This one sets the example for other book apps

Since I saw it in mid-June,  I've been mentioning that book app in writing and on the phone to anyone interested in book apps (or illustrator friends) as the app to see if a person needs to get an idea of the what this medium is all about. So much buzz about the Alice in Wonderland book app (I've read the director was even on talk shows), and all it did was incorporate the ipad "gimmicks" into a page ot text. But Moonbot not only created a very heart-felt message for all of us book-lovers (a story any print publisher would have loved anyway), but really understood what book apps can really be: their possibilities in storytelling and involving readers in a new way.

Now I'm not sure I agree with some of the phrases in this post: I don't see Moonbot thinking in a "platform-neutral" way. Quite the opposite. I think it's precisely the traditional print publishers who think they can pump out the same product in endless ways, adding little to it -in terms of creating a product specifically tailored to each platform or media. The licenses and intellectual product of these big companies become  platform-neutral, because they're not specifically tailored (which requires creativity above all, and choosing the right person to be in charge of this development ) regarding all the possibilities each media offers. Think of transmedia, for example. If each new media in which a story developed added nothing new, except a few gimmicks, then the audience wouldn't bother to check the story out in the rest of these other media (unless they are freaky fans of the story).

Some records
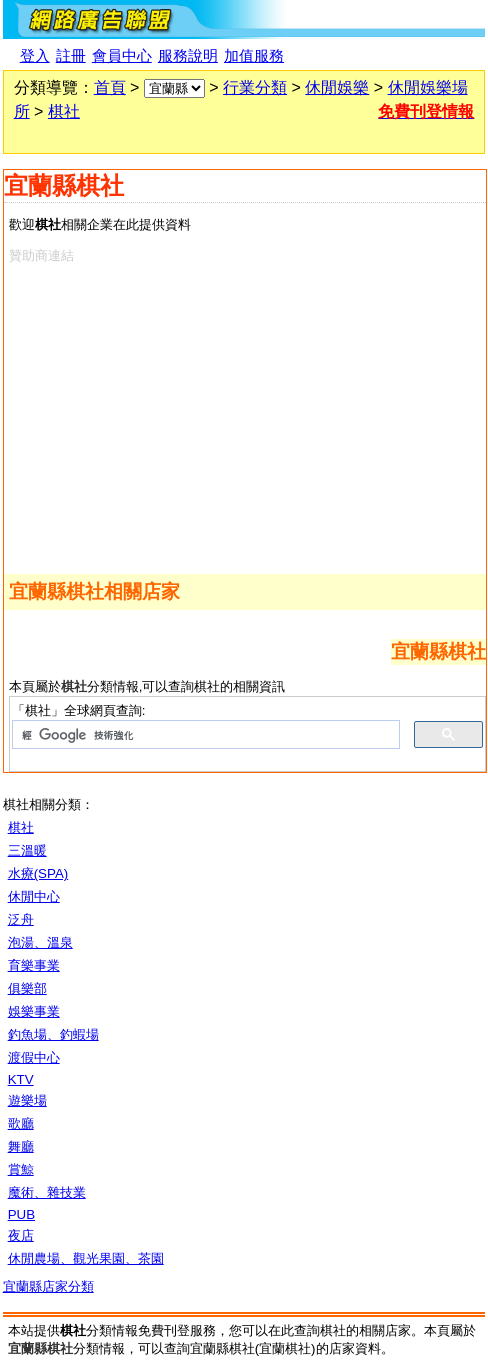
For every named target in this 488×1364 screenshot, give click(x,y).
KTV (21, 1079)
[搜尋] (204, 735)
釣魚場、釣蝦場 (53, 1034)
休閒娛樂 (337, 87)
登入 (35, 56)
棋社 (64, 111)
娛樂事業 (34, 1011)
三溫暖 (27, 850)
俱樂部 (27, 988)
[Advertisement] (241, 415)
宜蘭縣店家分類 (48, 1286)
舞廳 (21, 1146)
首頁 (110, 87)
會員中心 (122, 56)
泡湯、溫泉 (40, 942)
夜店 (21, 1235)
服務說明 (188, 56)
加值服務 (254, 56)
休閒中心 (34, 896)
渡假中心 (34, 1057)
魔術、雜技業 (47, 1192)
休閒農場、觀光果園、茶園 (86, 1258)
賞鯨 (21, 1169)
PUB (21, 1214)
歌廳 (21, 1123)
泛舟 (21, 919)
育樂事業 (34, 965)
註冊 (71, 56)
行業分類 (255, 87)
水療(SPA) (38, 873)
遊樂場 (27, 1100)
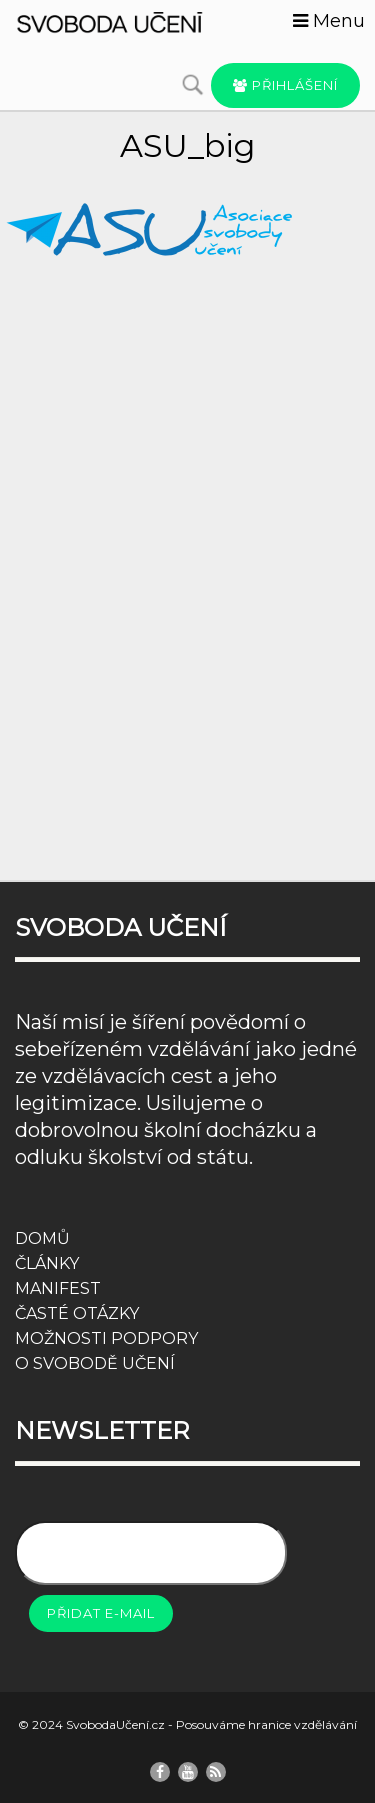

JOBS
1) Translate this sentence from the post about book apps into German: "Now I'm not sure I agree with some of the phrases in this post: I don't see Moonbot thinking in a "platform-neutral" way."
2) Pick up the post about book apps after its final sentence and continue it.

RESULTS OF THE EXERCISE
1) Nun bin ich mir nicht sicher, ob ich einigen Formulierungen in diesem Beitrag zustimme: Ich sehe nicht, dass Moonbot „plattformneutral“ denkt.

2)
Also, if you go on Moonbot's webpage and see the amount of staff they have, I also doubt this is a "creative exercise", because they have to pay those salaries! It would be very interesting if  Futurebook could get Moonbot to reveal sales figures (or at least the amont of units sold) so far! That might dispell the idea that their their app sales cannot "feed the bottom line" (like you say), as a big Publishing House would be interested in doing.

Critical reviews on book apps

I think having high standards in book app reviews is what may whiplash multinational publishing houses into putting some more effort and getting book apps right:  I'd like to point you to the review of this Moonbot's book app on a new blog with critical reviews on children's book apps: CuratingAppMom.blogspot.com

If the School Library Journal and others in the Children's Media Conference have stated that book apps require reviews and recommendations for users (that go beyond using a lot of adjectives, and saying "my kid loved it") then a set of criteria for evaluation need to be established. I'd rate Morris Lessmore as 100, and then go from there down....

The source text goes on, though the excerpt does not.